Entries taken from a collection

☆ ☆ ☆ ☆

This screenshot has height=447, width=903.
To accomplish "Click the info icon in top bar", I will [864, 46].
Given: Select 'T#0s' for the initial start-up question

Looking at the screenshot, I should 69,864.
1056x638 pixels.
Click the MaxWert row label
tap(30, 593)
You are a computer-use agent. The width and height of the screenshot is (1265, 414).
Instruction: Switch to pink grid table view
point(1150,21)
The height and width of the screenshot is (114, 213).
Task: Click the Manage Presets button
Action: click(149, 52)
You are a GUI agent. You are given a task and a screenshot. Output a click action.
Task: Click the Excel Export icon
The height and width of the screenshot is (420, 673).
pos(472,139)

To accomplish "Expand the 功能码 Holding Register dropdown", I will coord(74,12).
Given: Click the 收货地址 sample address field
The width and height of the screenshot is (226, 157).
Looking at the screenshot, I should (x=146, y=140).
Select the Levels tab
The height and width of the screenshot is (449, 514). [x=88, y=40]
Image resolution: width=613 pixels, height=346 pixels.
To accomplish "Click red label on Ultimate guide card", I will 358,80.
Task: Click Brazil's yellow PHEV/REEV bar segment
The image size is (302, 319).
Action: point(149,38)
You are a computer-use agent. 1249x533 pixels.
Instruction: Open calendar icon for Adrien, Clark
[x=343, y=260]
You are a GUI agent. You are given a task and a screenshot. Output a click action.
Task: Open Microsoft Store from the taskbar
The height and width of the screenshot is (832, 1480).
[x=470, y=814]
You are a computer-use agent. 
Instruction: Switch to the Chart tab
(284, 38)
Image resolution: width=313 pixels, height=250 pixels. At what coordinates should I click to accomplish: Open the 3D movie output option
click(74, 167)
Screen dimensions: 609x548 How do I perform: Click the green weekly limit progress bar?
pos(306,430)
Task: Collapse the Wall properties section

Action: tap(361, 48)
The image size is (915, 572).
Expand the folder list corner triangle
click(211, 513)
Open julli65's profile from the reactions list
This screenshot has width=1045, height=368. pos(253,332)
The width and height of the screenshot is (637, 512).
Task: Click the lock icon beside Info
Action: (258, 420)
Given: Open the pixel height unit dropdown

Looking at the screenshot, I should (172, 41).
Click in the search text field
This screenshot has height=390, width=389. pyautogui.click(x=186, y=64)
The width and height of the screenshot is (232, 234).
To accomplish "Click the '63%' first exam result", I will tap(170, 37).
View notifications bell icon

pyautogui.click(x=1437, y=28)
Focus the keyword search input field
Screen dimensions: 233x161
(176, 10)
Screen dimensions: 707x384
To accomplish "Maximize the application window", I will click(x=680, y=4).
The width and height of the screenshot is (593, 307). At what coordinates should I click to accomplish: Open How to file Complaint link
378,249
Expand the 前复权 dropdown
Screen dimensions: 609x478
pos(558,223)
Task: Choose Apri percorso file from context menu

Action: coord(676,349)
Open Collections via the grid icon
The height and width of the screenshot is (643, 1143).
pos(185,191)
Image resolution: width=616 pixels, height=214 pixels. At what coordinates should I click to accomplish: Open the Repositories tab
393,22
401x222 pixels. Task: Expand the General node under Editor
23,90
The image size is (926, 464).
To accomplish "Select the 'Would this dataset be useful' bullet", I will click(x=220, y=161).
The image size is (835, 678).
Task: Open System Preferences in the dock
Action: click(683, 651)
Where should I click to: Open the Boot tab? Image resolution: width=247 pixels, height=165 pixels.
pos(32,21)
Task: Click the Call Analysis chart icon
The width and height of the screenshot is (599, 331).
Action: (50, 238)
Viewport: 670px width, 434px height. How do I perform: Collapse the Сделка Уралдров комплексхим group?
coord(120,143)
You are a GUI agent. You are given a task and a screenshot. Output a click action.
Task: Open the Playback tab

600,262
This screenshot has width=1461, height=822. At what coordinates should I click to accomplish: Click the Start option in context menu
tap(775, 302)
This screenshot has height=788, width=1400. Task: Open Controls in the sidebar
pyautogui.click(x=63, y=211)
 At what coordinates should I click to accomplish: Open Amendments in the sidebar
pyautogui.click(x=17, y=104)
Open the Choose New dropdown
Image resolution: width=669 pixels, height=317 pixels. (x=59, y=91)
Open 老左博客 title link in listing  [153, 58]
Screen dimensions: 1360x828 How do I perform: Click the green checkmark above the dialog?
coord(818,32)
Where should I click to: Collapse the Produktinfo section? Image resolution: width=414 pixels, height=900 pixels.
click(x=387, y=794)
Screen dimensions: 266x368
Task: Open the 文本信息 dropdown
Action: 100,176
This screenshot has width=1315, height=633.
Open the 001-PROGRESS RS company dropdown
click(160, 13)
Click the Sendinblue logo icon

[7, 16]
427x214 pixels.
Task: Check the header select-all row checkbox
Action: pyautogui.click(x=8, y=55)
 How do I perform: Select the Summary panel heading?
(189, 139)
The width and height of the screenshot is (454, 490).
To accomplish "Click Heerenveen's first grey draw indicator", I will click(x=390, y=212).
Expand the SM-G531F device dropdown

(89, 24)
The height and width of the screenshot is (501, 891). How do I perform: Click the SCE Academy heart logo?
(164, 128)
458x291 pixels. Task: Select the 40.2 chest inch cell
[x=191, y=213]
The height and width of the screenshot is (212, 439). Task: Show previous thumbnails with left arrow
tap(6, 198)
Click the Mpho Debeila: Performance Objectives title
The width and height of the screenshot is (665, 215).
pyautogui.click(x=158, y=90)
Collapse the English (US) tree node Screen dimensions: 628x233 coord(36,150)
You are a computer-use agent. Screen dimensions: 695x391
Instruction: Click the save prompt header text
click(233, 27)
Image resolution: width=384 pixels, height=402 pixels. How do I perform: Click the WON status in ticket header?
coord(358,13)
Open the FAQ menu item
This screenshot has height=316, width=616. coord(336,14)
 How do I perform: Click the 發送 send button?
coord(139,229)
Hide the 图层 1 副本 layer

☆ ☆ ☆ ☆

INSTRUCTIONS TO FOLLOW ▸ Look above for the line holding "This screenshot has width=1315, height=633." and the line holding "The width and height of the screenshot is (454, 490).", then output exactly those two lines and every line between them, nothing more.

RESPONSE ▸
This screenshot has width=1315, height=633.
Open the 001-PROGRESS RS company dropdown
click(160, 13)
Click the Sendinblue logo icon

[7, 16]
427x214 pixels.
Task: Check the header select-all row checkbox
Action: pyautogui.click(x=8, y=55)
 How do I perform: Select the Summary panel heading?
(189, 139)
The width and height of the screenshot is (454, 490).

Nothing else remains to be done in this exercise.